Alman Hans bizim Hasan ile arkadaş olmuş. Hasan’ın dostluğundan, arkadaşlığından etkilenmiş ve Müslüman olmaya karar vermiş.
Hans demiş ki bizim Hasan'a?
- Ben de Müslüman olmak istiyorum, ama sizin dininizde namaz var, ben beş vakit kılamam, cuma belki, deyince,
Hasan:
- Ya ne olacak? Ne gerek var? Ben de Müslümanım ama, bak ben de cumadan cumaya, bayramdan bayrama namaza giderim.
Hans:
- Ya sizin dininizde senede bir ay oruç tutmak var, ben tutamam, deyince
Hasan:
- Ya bırak bu devirde oruç mu tutulur? Bak ben de Müslümanım ama oruç falan tutmuyorum, demiş,
Hans:
- Sizin dininizde malın yüzde iki buçuğunu zekât vermek var? Ben malımı çok severim, öyle herkese veremem, deyince,
Hasan:
- Ya boş ver zekât mekat gerekmez. Ben de Müslümanım ama zekât falan vermiyorum, deyince, Hans daha fazla devam etmemiş ve demiş ki:
- Ya ben de Müslümanmışım ama haberim yok.
Türkiye’de bir kısım insanların hali Hans’ın durumundan ibaret.

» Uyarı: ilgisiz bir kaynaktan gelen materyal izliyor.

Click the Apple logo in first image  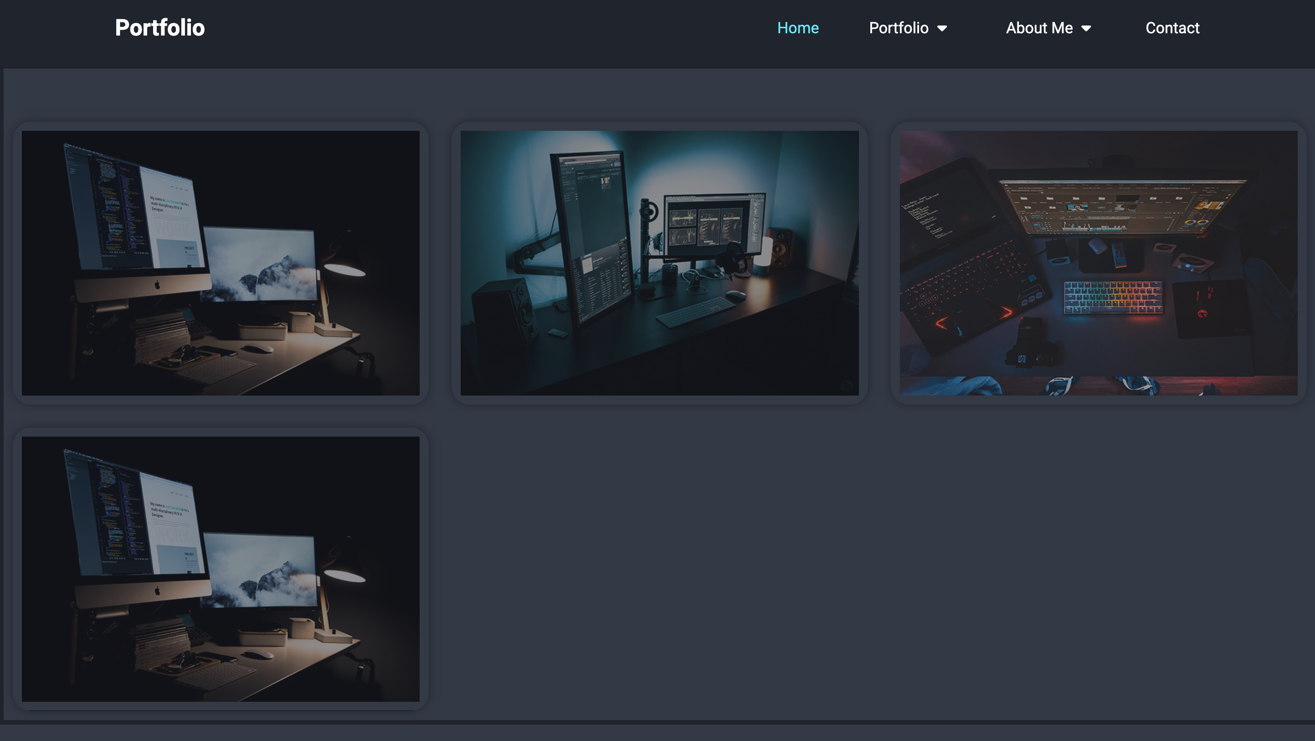click(x=157, y=285)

Müslüman ama İslam’ın gerektirdiği şekilde bir hayat yaşamıyor.
Kur’an’dan habersiz yaşıyor. Kişinin Müslümanlığı ölünce, sala verilince, cenaze namazı kılınınca ve ardından Kur’an okununca anlaşılıyor.
Kur’an deyince, içinde bulunduğumuz bu üç aylar buna vesile olur inşallah.
Bizim Hans zaten Müslüman olduğunu anlıyor.
Şimdi gelelim Müslüman olan bir Japon geline.
Bir Japon kızımız bizim Hasan’a âşık oluyor. Evlenmek istiyor. Hasan’ın ailesi Japon kızımızın Müslüman olması halinde evlenmesine izin veriyor.
Japon kızımız kelime-i şehadeti söyleyerek Müslüman oluyor.
Daha sonra kendisi araştırıyor. Müslüman olarak nasıl yaşanır? Namazı öğreniyor, Ramazan ayında oruç tutuyor. İçki içmiyor, domuz eti yemiyor.
Bir gün komşularıyla birlikte yakın bir komşunun vefat eden annesi arkasından okunan mevlide katılıyor. Kur’an okunuyor, Kur’an’dan etkileniyor. Ben de madem Müslümanım, İslam’ın kitabı Kur’an’ı öğrenmek istiyor.
Diyorlar ki bizim mahallede bir Kur’an kursu var. Oraya gidelim. Orada bir Bayan Kur’an Kursu hocası var. Ona sorarız. Kaydolursun. Sen de Kur’an okumayı öğrenirsin diyorlar.
Ertesi gün tavsiyede bulunan komşusu ile Kur’an kursuna gidiyorlar. Zili çalıyorlar. Sonra içeriye giriyorlar. Japon gelin kızımız, Kur’an kursunda sıralarda oturan yaşlı kadınları görünce hayretle şunları söylüyor:
- Siz de mi yeni Müslüman oldunuz?
Evet, değerli kardeşlerim belki de yeniden Müslüman olmaya ihtiyacımız var.
Yarın 27 Mart 2021 Cumartesi gecesi, üç aylardan Şaban ayının 15. Gecesi olan Berat Gecesini idrak edeceğiz.
Bu geceyi hakkıyla değerlendirip, Rabbim Beratımızı alanlardan eylesin.
Ramazan’a 15 gün kaldı.
Evveli rahmet, ortası mağfiret ve sonu da cehennem azabından kurtuluş olan Ramazan’ı en iyi şekilde değerlendirelim. Yeniden silkinip kendimize gelelim. İçinde bulunduğumuzu bu salgın hastalıktan kurtulmak için elimizden gelen tüm gayretleri gösterelim.
Unutmayalım, maske, mesafe ve temizlik bizi koruyacaktır.
Bu vesile ile Berat Kandilinizi tebrik ediyorum. Cuma’nız bereketi hepinizin üzerine olsun.